For Creighton remains Stark County's most popular in terms of electoral politics Republican.

Perhaps Healy's 2007 victory is explained more in terms of his political skills in a fertile field of a Democratic voter registration majority rather than Creighton's political appeal demise.

Because Healy is so obviously in 24/7 political calculation mode, many discount him as a serious government official.

At least insofar as one's ability to get elected to office is concerned, such thinking is a big, big mistake.
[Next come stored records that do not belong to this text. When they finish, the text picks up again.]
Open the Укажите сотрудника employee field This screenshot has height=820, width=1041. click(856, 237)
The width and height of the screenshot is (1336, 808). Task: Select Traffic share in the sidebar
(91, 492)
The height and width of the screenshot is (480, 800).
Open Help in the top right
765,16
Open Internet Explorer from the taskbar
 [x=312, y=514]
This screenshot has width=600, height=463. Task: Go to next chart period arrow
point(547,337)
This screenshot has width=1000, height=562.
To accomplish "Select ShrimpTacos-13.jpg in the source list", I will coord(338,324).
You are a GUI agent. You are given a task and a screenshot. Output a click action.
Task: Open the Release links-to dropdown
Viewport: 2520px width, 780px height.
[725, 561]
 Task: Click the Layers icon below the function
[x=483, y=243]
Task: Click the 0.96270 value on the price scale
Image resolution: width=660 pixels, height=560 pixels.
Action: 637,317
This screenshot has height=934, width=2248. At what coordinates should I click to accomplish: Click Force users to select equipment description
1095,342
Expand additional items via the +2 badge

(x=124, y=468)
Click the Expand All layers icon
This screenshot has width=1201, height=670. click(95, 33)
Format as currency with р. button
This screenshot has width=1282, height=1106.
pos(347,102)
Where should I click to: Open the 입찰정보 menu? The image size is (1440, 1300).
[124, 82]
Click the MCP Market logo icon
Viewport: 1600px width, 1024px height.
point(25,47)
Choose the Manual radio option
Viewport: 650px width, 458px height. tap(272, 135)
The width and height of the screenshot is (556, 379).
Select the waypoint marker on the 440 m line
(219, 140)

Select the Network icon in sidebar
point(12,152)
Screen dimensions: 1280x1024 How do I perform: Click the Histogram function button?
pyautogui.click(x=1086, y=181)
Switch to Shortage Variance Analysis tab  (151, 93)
Unless and until a new generation of Canton-based leader that can convince the voting public that she/he authentically cares primarily about the welfare of the Canton community as compared to political self interest (which the SCPR sees Healy and Perez being essentially about), the likes of Healy and Perez will be the order of the day from the menu of offerings for Canton voters to select from.

Accordingly, in today's blog the SCPR suggests that the State of Ohio might incorporate a "vote of no confidence" factor in the recorded vote for any given office being sought in Ohio.

While under the ballot proposed by The Report either Perez or Healy would be elected as a matter of plurality between the two; the victor would accede to office (presuming no opposition in the general election) with a dissatisfaction factor with "things as they are" having been recorded.

While there is chatter along lines of traditional and therefore unimaginative media coverage of political campaigns about the SCPR considers mundane about whether or not Healy is being disinformational on the questions of:

  • the authenticity of the carryover of some $2.4 million from the 2014 to 2015 Canton budget, and 
  • whether or not the mayor promoting the delaying of (to a post-primary-election date; presumably because it contains negative implications for the mayor's 7.5 years in office ) the release of the Canton City Council (hence taxpayer paid for) financing of a Canton Citywide Comprehensive Plan,
such chatter "begs the question" that for Cantonians yearning for leadership that has real promise of lifting Canton from the financial and economic doldrums as Healy/Perez match up as offering Cantonians "a real difference."

Accordingly, shouldn't there be a electoral outlet: that is to say, "none of the above?"